===== Dataset extract

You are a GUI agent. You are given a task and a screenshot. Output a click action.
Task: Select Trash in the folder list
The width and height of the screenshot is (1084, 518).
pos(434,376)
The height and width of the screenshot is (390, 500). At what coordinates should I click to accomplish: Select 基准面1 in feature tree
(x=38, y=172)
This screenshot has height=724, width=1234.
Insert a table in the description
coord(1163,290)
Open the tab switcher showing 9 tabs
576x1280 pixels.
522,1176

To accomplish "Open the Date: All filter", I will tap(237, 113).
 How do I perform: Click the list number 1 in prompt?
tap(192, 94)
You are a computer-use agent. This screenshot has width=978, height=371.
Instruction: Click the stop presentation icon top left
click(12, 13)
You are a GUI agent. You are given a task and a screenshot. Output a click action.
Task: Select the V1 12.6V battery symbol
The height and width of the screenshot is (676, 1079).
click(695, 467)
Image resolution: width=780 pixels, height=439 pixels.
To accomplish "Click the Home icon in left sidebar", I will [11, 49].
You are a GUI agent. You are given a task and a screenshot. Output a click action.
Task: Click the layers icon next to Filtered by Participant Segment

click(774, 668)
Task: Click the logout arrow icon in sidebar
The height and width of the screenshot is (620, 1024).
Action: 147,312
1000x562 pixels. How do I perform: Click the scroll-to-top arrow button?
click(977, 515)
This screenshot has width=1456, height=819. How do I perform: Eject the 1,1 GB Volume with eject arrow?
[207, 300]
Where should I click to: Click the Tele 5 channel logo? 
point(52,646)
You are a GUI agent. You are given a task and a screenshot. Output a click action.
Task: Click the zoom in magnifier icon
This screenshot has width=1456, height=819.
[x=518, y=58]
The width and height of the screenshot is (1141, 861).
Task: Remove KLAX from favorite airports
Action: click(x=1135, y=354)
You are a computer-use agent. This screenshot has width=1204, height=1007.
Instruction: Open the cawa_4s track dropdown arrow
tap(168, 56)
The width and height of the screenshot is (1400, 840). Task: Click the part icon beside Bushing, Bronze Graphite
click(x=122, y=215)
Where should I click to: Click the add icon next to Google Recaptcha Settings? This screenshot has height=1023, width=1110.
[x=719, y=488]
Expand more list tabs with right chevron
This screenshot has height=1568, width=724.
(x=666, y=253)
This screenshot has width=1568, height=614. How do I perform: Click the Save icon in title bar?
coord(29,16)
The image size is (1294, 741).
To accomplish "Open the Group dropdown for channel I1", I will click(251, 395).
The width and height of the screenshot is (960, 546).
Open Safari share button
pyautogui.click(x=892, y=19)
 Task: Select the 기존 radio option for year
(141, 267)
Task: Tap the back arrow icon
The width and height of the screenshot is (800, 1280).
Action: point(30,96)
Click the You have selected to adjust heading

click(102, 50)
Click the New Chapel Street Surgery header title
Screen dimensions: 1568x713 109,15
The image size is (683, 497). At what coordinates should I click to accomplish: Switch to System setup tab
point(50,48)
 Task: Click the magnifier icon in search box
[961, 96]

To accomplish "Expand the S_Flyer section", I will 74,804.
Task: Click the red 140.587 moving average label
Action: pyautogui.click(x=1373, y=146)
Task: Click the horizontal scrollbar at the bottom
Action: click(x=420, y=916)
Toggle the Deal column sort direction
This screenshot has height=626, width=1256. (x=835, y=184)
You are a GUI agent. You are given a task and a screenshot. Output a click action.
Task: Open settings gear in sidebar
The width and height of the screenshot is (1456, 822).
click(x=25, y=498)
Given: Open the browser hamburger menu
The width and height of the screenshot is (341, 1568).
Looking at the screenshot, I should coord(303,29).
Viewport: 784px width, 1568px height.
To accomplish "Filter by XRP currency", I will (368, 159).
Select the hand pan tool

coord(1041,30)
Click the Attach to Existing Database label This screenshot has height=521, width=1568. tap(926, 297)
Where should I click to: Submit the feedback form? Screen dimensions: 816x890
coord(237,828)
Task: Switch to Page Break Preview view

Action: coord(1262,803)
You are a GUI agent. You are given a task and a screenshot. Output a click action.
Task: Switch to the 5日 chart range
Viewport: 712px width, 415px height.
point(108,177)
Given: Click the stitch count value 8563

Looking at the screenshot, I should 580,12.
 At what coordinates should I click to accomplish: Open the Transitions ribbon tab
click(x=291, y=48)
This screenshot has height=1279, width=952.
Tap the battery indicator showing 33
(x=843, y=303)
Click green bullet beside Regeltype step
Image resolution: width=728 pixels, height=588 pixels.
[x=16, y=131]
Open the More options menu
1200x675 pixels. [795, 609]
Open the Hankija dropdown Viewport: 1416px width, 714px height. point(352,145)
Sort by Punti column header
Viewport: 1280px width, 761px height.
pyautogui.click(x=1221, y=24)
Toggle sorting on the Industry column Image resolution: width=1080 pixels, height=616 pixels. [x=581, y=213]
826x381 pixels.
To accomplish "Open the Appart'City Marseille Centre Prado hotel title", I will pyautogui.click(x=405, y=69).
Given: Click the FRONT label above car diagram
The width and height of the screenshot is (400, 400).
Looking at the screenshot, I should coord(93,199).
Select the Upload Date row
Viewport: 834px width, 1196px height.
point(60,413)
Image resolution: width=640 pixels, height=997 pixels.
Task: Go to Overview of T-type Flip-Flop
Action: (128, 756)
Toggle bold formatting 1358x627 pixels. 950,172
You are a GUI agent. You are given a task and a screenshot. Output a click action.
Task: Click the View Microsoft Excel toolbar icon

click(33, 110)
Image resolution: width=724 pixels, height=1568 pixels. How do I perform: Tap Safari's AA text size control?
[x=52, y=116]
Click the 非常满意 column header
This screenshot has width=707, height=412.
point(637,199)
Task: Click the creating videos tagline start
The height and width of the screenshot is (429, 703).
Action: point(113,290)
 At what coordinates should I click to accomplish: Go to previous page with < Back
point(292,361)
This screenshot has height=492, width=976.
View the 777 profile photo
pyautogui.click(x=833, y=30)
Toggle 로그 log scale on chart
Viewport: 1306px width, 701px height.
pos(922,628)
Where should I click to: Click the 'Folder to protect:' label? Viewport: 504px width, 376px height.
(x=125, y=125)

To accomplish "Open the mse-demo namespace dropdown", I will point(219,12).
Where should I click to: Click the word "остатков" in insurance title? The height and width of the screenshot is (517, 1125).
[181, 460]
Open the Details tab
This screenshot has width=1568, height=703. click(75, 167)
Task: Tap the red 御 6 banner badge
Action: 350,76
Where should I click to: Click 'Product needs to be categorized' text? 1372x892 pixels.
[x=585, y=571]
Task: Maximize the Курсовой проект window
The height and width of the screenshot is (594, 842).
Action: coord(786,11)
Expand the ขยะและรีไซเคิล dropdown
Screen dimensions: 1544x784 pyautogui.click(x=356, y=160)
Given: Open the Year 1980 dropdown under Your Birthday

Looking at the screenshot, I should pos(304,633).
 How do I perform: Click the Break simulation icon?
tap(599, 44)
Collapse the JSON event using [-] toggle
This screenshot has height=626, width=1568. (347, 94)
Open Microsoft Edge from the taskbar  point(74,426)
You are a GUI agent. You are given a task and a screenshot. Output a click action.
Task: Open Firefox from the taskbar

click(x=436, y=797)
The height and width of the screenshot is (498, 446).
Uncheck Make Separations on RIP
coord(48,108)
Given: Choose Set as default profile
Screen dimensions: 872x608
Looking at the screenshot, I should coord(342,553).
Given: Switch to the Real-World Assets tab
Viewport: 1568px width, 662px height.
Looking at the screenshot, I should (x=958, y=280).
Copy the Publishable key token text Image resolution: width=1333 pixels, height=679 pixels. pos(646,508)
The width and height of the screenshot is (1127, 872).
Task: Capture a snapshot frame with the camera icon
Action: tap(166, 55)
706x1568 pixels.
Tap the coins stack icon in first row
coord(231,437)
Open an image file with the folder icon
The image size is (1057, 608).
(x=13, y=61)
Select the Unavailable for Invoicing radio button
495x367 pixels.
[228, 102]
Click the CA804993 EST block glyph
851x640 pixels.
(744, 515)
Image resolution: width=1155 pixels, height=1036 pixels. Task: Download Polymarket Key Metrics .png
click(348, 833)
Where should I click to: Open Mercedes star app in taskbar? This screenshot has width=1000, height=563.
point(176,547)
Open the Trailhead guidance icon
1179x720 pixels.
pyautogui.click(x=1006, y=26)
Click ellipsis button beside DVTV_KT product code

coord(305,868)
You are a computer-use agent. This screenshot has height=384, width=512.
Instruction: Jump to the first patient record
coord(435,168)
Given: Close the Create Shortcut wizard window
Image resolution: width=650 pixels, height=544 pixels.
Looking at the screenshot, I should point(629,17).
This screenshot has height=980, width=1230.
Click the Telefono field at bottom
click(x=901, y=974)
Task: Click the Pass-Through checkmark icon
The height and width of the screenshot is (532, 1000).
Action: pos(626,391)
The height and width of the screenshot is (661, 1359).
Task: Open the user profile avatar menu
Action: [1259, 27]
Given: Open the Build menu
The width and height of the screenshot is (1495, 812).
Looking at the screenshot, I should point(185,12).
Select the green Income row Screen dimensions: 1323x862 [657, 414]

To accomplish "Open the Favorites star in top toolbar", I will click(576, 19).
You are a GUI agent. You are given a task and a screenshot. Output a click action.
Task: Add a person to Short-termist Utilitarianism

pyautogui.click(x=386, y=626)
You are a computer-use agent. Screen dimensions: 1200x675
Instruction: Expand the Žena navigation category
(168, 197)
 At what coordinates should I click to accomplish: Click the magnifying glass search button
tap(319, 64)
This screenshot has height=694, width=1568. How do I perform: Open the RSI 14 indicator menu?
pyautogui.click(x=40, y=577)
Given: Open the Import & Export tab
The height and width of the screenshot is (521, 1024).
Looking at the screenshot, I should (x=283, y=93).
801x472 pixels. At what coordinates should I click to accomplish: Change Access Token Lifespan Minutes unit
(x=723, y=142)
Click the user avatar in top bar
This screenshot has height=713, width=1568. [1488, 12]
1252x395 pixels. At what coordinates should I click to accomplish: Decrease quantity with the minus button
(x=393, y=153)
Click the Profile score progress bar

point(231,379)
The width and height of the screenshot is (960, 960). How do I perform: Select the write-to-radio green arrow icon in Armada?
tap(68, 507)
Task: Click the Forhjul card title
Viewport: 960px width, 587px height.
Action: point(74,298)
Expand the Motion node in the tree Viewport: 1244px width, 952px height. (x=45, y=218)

==========

What belongs in the answer is each line of the data that has the word "Date".

◆ **Exercise response**
To accomplish "Open the Date: All filter", I will tap(237, 113).
Select the Upload Date row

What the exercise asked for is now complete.